Chissà se “Aghori Mhori Mei”, tredicesimo album targato The Smashing Pumpkins, riuscirà a destare apprezzamenti e suscitare nuovo interesse per la band, visto come sono stati accolti malamente, da critica e dalla maggior parte dei fans, gli ultimi lavori. Un lavoro fruibile, al momento, solo digitalmente, con la sua versione fisica che sarà disponibile per fine novembre. La formazione è composta da Billy Corgan alla voce, basso e tastiere, James Iha alla chitarra e Jimmy Chamberlin alla batteria. Le Zucche dell’Illinois tentano un ritorno al passato tra chitarre distorte, atmosfere a loro familiari e testi criptici tra religione, viaggi e relazioni umane.
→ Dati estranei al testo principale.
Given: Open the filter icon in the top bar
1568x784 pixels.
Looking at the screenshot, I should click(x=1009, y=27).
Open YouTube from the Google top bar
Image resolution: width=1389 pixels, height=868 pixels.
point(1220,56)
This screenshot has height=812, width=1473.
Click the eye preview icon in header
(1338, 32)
Si aprono le danze con “Edin”, un po’ stoner un po’ doom, dai colpi potenti e monolitici con un sound avvolgente, la voce di Corgan, piaccia o non piaccia, ci calza a pennello, conferendo quel carattere distintivo sia alla canzone che a questo nuovo album della sua creatura. Un sospeso intro ci apre le porte di “Pentagrams”, che vive di momenti intermittenti, tra un giro di basso sporco e tenebroso, un riff in palm muting e momenti più corali per poi tornare all’arpeggio iniziale: un pezzo ben costruito, forse il refrain è un po’ prevedibile, ma discreto, anche i soli sono godibili. La successiva e groovosa “Sighommi” è una song retrò in stile “Siamese Dream”, carina ma non decolla. “Pentecost” tra synth e overdrive ha un sapore agrodolce, un brano un po’ sanremese del decennio scorso. “War Dreams of It Self”, introdotta da una batteria dominante, ha un taglio più fresco e convince parecchio.
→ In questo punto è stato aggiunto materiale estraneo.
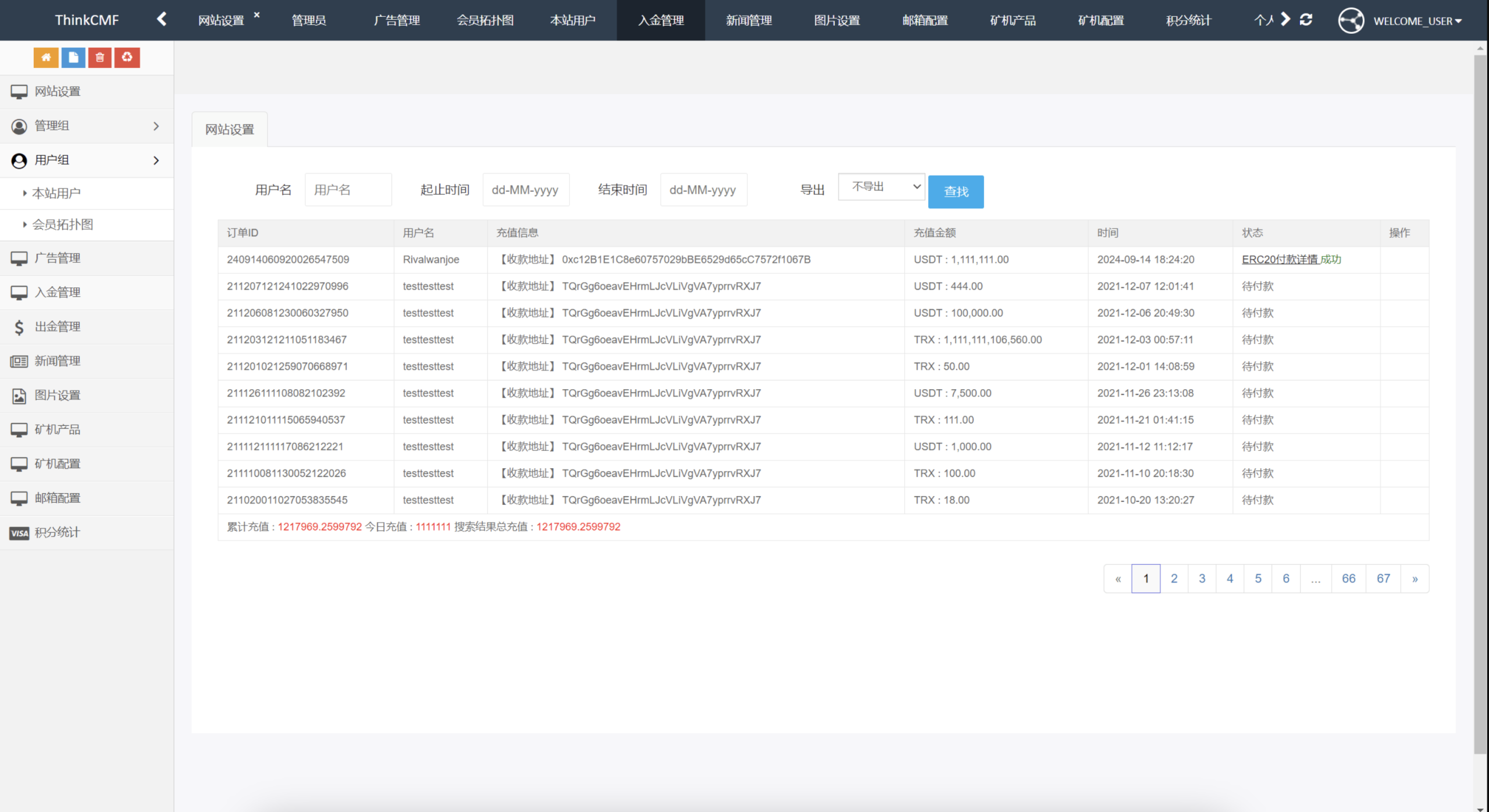Open 出金管理 dollar-icon sidebar item
1489x812 pixels.
(x=58, y=327)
“Who Goes There” ci regala un’interpretazione magistrale di Billy nel suo consolidato stile vocale, in grado di esaltare tutta la composizione, anche questo pezzo è molto anni ’90. “999” è oscura, malinconica con un finale deciso in crescendo, sulla stessa falsa riga è la seguente più melodica “Goeth The Fall”. “Sicarus”, invece, presenta un riff cattivo e tagliente su cui la voce assume le vesti di un ghigno malato, spesso sfoderato in passato da Corgan e i vari cambi nella struttura rendono il brano ancora più accattivante.“Murnau” chiude i giochi con spunti da rock opera, richiami sempre presenti nei meandri della mente dell’eclettico frontman.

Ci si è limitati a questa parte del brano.